Pixel coordinate grounding data
────────────────────────────────────────

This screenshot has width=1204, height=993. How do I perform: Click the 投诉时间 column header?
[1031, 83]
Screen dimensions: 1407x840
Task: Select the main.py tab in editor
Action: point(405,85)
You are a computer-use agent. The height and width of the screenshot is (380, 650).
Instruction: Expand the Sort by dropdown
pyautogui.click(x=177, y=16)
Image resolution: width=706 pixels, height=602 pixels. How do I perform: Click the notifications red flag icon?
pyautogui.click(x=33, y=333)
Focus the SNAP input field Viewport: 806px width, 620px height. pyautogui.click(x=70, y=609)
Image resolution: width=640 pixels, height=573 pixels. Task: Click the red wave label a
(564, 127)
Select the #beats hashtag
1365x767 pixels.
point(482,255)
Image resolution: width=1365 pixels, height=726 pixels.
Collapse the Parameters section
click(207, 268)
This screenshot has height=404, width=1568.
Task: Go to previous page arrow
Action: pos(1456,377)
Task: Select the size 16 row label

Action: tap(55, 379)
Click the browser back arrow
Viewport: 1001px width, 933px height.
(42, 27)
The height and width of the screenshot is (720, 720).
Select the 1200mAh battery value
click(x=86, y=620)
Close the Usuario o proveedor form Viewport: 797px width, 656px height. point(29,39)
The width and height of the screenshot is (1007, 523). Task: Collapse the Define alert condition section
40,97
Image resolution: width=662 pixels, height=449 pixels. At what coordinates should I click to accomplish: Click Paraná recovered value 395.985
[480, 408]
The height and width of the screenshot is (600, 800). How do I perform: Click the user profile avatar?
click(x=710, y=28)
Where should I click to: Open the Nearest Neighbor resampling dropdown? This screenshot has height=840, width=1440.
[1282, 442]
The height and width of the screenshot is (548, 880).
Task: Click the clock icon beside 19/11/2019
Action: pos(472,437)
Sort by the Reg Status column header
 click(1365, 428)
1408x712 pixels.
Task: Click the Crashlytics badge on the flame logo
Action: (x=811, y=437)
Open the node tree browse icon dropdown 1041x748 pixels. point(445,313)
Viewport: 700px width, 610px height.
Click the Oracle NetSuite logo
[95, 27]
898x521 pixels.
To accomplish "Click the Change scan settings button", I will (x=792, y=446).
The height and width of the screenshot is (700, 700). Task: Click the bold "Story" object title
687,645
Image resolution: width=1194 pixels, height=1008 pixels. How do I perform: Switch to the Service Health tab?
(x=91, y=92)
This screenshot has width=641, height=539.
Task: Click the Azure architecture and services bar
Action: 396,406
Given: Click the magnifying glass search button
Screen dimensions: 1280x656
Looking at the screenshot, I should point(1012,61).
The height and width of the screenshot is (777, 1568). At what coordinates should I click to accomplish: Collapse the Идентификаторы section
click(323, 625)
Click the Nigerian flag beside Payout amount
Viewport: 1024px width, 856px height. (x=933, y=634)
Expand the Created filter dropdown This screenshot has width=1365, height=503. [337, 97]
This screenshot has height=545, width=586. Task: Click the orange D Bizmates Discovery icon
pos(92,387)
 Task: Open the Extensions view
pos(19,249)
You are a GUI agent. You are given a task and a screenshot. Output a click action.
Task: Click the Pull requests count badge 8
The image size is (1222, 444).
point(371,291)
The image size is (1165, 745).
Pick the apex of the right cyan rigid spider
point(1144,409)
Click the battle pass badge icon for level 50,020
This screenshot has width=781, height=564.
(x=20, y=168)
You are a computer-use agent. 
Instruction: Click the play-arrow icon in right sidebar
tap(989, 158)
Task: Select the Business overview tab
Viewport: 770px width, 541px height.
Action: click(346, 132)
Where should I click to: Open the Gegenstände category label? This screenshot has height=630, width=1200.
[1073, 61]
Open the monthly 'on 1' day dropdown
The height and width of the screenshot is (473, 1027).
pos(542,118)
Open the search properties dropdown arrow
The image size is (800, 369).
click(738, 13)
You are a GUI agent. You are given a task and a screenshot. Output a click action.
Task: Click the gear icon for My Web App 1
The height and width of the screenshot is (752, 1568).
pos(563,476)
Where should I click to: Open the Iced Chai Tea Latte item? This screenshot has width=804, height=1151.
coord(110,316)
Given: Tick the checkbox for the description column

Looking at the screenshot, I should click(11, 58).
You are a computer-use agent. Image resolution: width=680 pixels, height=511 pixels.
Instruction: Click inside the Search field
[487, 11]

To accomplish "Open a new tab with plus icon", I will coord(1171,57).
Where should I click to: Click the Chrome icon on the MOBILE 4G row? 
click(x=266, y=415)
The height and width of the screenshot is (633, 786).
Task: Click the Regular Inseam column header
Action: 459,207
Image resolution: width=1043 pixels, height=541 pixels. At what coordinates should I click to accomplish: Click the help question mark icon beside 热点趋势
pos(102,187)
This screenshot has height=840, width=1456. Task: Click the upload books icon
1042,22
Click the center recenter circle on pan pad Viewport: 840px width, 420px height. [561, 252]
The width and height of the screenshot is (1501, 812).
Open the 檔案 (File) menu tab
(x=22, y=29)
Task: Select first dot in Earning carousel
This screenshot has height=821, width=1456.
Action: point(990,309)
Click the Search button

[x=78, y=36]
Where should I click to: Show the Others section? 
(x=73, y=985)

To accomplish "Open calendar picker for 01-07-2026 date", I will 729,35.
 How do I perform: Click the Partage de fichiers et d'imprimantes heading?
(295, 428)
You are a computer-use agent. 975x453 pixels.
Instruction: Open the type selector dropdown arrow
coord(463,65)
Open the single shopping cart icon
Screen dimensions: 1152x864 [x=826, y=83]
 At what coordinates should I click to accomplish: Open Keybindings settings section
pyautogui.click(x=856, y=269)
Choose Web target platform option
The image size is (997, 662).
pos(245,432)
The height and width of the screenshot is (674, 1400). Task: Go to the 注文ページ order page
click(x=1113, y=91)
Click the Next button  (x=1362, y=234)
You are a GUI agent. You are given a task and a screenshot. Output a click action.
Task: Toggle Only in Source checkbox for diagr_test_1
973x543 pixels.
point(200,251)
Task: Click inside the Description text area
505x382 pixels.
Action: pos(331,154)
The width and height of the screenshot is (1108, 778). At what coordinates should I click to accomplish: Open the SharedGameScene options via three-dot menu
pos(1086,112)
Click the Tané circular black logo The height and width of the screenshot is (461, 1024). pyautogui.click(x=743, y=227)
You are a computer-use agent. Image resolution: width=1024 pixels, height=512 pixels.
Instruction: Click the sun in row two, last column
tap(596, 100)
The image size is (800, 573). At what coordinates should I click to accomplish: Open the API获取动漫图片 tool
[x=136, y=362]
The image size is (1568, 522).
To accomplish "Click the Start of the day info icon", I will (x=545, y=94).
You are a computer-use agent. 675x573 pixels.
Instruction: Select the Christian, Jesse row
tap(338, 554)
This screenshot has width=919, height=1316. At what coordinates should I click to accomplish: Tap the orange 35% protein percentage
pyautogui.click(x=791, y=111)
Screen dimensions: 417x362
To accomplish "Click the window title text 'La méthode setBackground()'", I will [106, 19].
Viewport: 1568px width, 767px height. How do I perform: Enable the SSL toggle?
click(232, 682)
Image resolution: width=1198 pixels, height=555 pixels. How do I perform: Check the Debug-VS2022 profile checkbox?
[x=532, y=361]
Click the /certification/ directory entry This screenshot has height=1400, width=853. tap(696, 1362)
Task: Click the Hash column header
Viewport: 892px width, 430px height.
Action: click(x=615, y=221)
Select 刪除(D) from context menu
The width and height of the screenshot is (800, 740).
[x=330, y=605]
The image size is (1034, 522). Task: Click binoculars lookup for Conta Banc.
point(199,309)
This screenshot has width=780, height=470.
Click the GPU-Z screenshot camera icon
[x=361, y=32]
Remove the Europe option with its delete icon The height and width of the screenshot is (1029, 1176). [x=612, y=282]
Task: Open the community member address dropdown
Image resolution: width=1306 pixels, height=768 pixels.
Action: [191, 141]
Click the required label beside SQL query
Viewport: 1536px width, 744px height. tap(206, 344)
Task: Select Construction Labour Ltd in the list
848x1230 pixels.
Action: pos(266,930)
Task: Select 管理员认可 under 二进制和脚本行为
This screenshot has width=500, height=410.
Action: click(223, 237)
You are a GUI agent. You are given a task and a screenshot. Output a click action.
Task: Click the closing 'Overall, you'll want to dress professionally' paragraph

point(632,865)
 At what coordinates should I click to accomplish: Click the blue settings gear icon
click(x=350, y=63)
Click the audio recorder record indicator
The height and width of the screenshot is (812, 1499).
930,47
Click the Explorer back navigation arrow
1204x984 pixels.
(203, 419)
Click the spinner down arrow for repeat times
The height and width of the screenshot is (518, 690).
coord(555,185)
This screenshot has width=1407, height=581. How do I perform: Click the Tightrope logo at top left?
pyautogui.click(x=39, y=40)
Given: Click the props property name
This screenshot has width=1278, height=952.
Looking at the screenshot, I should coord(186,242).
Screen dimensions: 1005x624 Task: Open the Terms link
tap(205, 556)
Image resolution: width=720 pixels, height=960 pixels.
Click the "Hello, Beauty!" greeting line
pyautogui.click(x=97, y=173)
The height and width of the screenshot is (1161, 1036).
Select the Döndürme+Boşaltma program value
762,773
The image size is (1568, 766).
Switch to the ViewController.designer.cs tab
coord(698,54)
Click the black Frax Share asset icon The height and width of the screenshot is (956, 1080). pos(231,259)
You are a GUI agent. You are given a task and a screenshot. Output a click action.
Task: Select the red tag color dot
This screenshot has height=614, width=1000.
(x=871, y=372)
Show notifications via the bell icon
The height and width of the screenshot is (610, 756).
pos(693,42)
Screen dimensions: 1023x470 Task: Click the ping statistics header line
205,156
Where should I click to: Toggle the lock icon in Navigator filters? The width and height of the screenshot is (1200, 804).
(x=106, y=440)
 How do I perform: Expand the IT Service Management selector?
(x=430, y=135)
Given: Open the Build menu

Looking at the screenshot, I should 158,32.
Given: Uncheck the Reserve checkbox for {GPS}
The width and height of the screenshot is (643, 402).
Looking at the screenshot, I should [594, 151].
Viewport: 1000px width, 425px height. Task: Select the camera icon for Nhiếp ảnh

────────────────────────────────────────

__Assigned task__. Exactly as written, give the line containing "Given: Uncheck the" and all remaining lines of the records.

__Expected answer__.
Given: Uncheck the Reserve checkbox for {GPS}
The width and height of the screenshot is (643, 402).
Looking at the screenshot, I should [594, 151].
Viewport: 1000px width, 425px height. Task: Select the camera icon for Nhiếp ảnh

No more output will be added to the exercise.